(Records drawn from a dataset)
%%
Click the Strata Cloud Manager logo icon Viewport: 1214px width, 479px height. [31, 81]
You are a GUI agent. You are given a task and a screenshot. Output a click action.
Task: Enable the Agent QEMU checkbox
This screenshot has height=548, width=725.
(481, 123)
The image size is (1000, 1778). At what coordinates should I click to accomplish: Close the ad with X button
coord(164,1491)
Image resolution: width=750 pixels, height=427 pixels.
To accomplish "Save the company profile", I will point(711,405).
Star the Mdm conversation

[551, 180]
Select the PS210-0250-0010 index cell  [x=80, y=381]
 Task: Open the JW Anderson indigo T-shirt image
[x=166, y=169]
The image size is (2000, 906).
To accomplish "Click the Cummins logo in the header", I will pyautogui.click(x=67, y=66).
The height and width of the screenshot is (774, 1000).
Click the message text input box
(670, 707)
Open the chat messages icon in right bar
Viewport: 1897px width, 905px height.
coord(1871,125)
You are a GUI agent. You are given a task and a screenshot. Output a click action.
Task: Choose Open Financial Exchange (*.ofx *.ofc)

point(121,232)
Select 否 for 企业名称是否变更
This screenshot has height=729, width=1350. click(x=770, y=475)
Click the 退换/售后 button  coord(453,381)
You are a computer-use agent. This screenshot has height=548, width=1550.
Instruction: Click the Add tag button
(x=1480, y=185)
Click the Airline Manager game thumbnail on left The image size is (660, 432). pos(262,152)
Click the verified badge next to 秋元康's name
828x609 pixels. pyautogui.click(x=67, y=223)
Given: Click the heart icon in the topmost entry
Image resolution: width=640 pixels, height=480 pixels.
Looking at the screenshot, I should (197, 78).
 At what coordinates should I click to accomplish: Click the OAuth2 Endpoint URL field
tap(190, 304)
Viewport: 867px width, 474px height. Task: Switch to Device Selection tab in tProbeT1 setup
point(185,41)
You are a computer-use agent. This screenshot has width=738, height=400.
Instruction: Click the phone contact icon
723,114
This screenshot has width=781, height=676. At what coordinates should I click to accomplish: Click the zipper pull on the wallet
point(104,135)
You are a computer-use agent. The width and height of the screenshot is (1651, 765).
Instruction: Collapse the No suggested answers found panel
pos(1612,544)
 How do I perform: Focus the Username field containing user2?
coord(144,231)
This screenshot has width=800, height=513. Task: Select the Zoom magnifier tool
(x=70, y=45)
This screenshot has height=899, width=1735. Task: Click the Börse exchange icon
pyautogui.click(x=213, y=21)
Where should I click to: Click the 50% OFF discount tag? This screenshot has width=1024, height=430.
%%
> [ABOUT THIS EXERCISE]
Above are some records; extract every one of them exactly.

> [RESPONSE]
Click the Strata Cloud Manager logo icon Viewport: 1214px width, 479px height. [31, 81]
You are a GUI agent. You are given a task and a screenshot. Output a click action.
Task: Enable the Agent QEMU checkbox
This screenshot has height=548, width=725.
(481, 123)
The image size is (1000, 1778). At what coordinates should I click to accomplish: Close the ad with X button
coord(164,1491)
Image resolution: width=750 pixels, height=427 pixels.
To accomplish "Save the company profile", I will point(711,405).
Star the Mdm conversation

[551, 180]
Select the PS210-0250-0010 index cell  [x=80, y=381]
 Task: Open the JW Anderson indigo T-shirt image
[x=166, y=169]
The image size is (2000, 906).
To accomplish "Click the Cummins logo in the header", I will pyautogui.click(x=67, y=66).
The height and width of the screenshot is (774, 1000).
Click the message text input box
(670, 707)
Open the chat messages icon in right bar
Viewport: 1897px width, 905px height.
coord(1871,125)
You are a GUI agent. You are given a task and a screenshot. Output a click action.
Task: Choose Open Financial Exchange (*.ofx *.ofc)

point(121,232)
Select 否 for 企业名称是否变更
This screenshot has height=729, width=1350. click(x=770, y=475)
Click the 退换/售后 button  coord(453,381)
You are a computer-use agent. This screenshot has height=548, width=1550.
Instruction: Click the Add tag button
(x=1480, y=185)
Click the Airline Manager game thumbnail on left The image size is (660, 432). pos(262,152)
Click the verified badge next to 秋元康's name
828x609 pixels. pyautogui.click(x=67, y=223)
Given: Click the heart icon in the topmost entry
Image resolution: width=640 pixels, height=480 pixels.
Looking at the screenshot, I should (197, 78).
 At what coordinates should I click to accomplish: Click the OAuth2 Endpoint URL field
tap(190, 304)
Viewport: 867px width, 474px height. Task: Switch to Device Selection tab in tProbeT1 setup
point(185,41)
You are a computer-use agent. This screenshot has width=738, height=400.
Instruction: Click the phone contact icon
723,114
This screenshot has width=781, height=676. At what coordinates should I click to accomplish: Click the zipper pull on the wallet
point(104,135)
You are a computer-use agent. The width and height of the screenshot is (1651, 765).
Instruction: Collapse the No suggested answers found panel
pos(1612,544)
 How do I perform: Focus the Username field containing user2?
coord(144,231)
This screenshot has width=800, height=513. Task: Select the Zoom magnifier tool
(x=70, y=45)
This screenshot has height=899, width=1735. Task: Click the Börse exchange icon
pyautogui.click(x=213, y=21)
Where should I click to: Click the 50% OFF discount tag? This screenshot has width=1024, height=430.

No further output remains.